Testo fornito:
►

M.Brun.
PERUGIA – Verso le regionali, mix.
1. Guai parlare di sondaggi. Ma se lo ha fatto Matteo Salvini dalla Sala dei Notari, si potrà pur riportare: “Donatella Tesei è avanti in tutti i sondaggi”. Poi: “Vincerà perchè è brava e per quello che ha fatto”.
2. Ci sono rumori nel ribollente centro del centrosinistra, terremotato dalle dichiarazioni di Giuseppe Conte, contro Renzi, ma soprattutto contro la Schlein e il suo Pd che guarda a Renzi. Si sono messi a discutere, a rimbrottare, a dividersi i posti in lista per non pensare, per cercare di convincersi che non sia successo niente. Non è davvero successo niente? Sarà così? Mah.
3. Nella lista di Stefania Proietti presidente si annuncia – stando ai rumors perugini – un graditissimo ritorno: il professor Luca Ferrucci, che ha avuto una tormentata primavera come potenziale candidato a quasi tutto. Prima sindaco, poi assessore. Poi solo un sereno ritorno all’Università. Ora si dice che sia pronto e rientrare in competizione di preferenze con Capaccioni, leader di una componente di Comunione e liberazione. Mentre Capaccioni viene dal centro che guardava a destra, Ferrucci viene dalla sinistra che da sempre ha guardato a sinistra, ma con background cattolico. Se confermato, sarebbe un duello da non perdere.
4. Raccontano che il segretario regionale del Pd, Tommaso Bori, avrebbe dato appuntamento a tutti per il 13: comunicherà in quell’occasione la lista. Tempo per contestare così non ci potrà, di fatto, essere. I malpancisti non apprezzano.

◄

Compito da svolgere: Traduci in inglese questa frase dell'articolo sulle regionali: "Raccontano che il segretario regionale del Pd, Tommaso Bori, avrebbe dato appuntamento a tutti per il 13: comunicherà in quell’occasione la lista."

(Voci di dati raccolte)

►

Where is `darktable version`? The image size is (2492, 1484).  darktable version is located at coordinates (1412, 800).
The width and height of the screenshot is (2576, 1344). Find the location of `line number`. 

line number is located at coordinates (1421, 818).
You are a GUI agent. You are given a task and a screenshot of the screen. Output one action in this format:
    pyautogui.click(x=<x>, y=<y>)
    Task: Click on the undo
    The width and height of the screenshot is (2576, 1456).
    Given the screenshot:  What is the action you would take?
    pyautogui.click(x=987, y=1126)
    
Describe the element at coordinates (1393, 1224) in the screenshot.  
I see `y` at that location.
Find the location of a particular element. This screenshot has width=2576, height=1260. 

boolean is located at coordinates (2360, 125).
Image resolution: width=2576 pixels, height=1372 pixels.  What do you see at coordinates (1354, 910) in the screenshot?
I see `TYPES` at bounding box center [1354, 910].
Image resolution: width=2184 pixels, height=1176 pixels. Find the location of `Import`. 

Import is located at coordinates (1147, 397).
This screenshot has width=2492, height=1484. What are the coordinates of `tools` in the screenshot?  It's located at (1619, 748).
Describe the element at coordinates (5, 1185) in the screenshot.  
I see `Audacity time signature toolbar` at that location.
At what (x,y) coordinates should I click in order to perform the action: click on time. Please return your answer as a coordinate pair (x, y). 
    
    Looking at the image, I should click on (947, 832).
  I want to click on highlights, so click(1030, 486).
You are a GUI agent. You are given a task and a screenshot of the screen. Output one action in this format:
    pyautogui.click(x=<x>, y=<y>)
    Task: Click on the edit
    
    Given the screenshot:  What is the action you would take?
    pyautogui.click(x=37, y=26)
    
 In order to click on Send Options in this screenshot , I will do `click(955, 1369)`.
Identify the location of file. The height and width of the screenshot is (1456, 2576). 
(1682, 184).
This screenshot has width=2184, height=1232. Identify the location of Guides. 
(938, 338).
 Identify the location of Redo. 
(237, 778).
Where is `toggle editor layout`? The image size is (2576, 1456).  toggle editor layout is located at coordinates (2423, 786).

◄

Compito svolto: They say that the regional secretary of the PD, Tommaso Bori, has reportedly called everyone to meet on the 13th: on that occasion he will announce the list.